## START PROVIDED ENTRIES
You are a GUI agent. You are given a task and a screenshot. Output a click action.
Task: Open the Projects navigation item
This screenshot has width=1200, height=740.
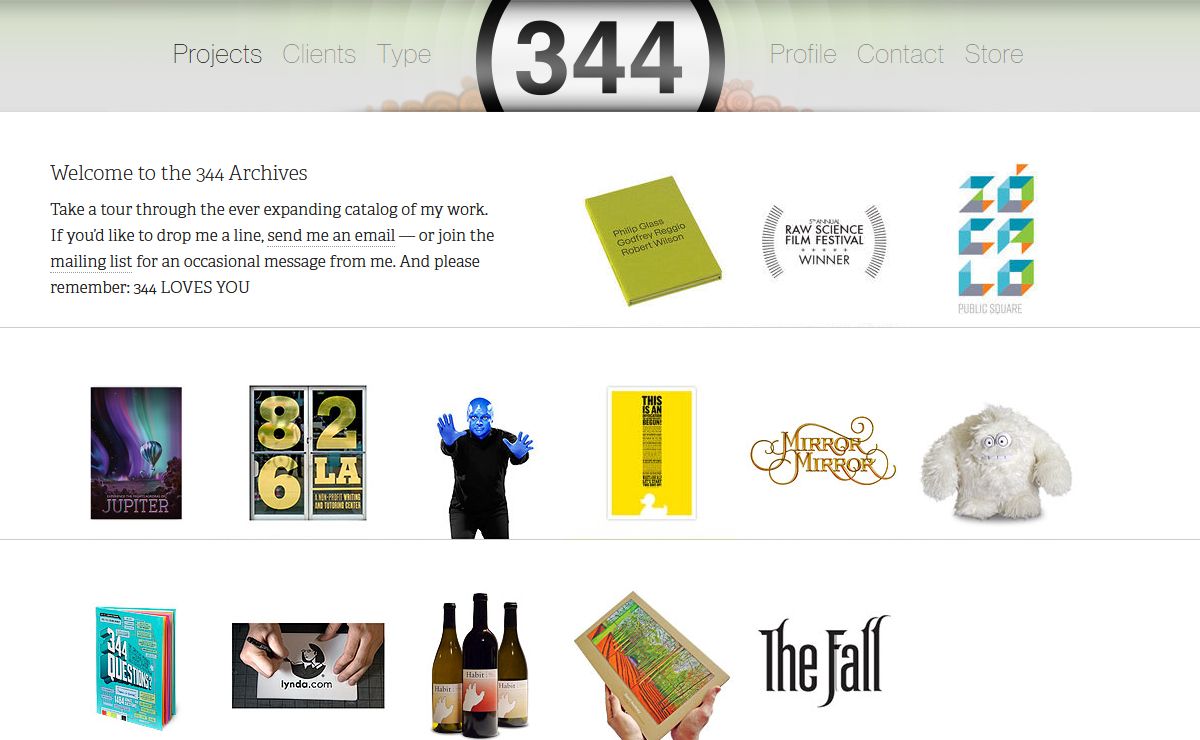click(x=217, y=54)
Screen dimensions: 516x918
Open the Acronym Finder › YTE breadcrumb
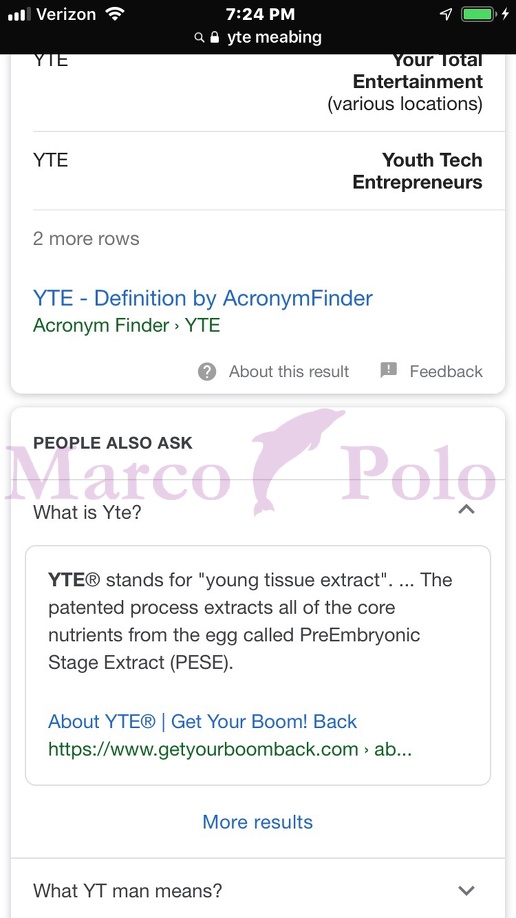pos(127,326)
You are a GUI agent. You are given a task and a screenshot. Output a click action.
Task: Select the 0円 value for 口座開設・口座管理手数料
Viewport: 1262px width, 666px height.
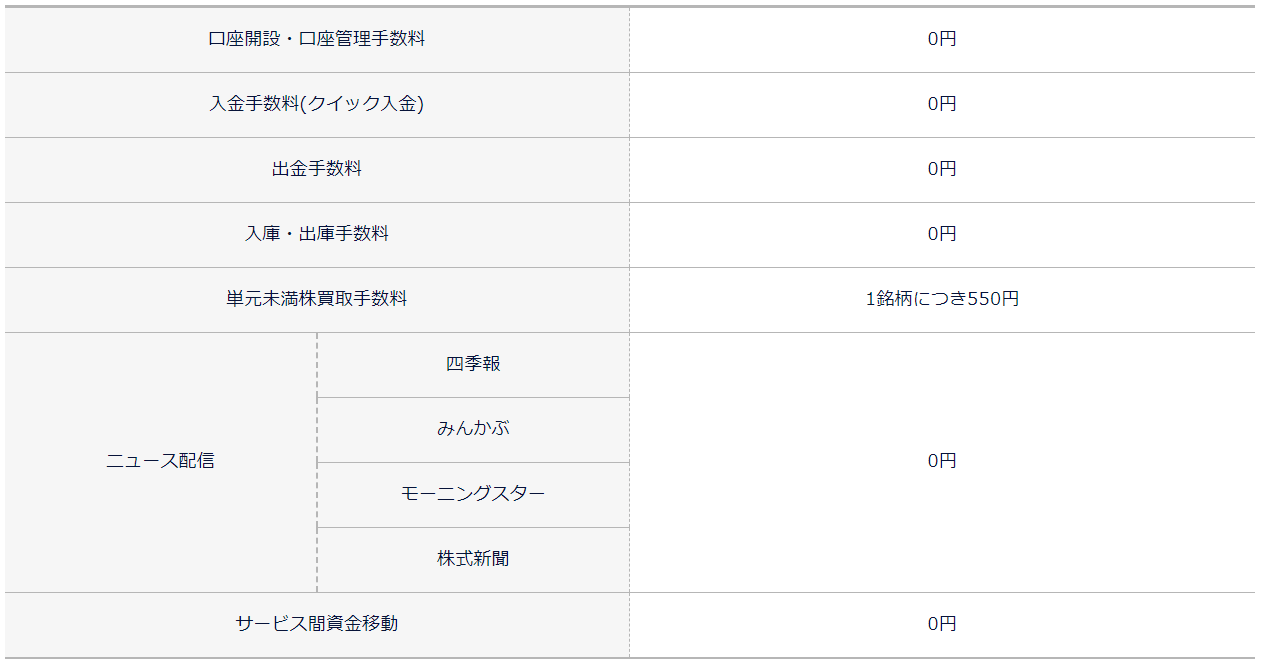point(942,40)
## END PROVIDED ENTRIES
Rewrite the records above with "Select" substituted for every "Open", leaving all else unchanged. Omit the pictures.

RESULT FOR THIS EXERCISE:
You are a GUI agent. You are given a task and a screenshot. Output a click action.
Task: Select the Projects navigation item
This screenshot has width=1200, height=740.
click(x=217, y=54)
Screen dimensions: 516x918
Select the Acronym Finder › YTE breadcrumb
pos(127,326)
You are a GUI agent. You are given a task and a screenshot. Output a click action.
Task: Select the 0円 value for 口座開設・口座管理手数料
Viewport: 1262px width, 666px height.
point(942,40)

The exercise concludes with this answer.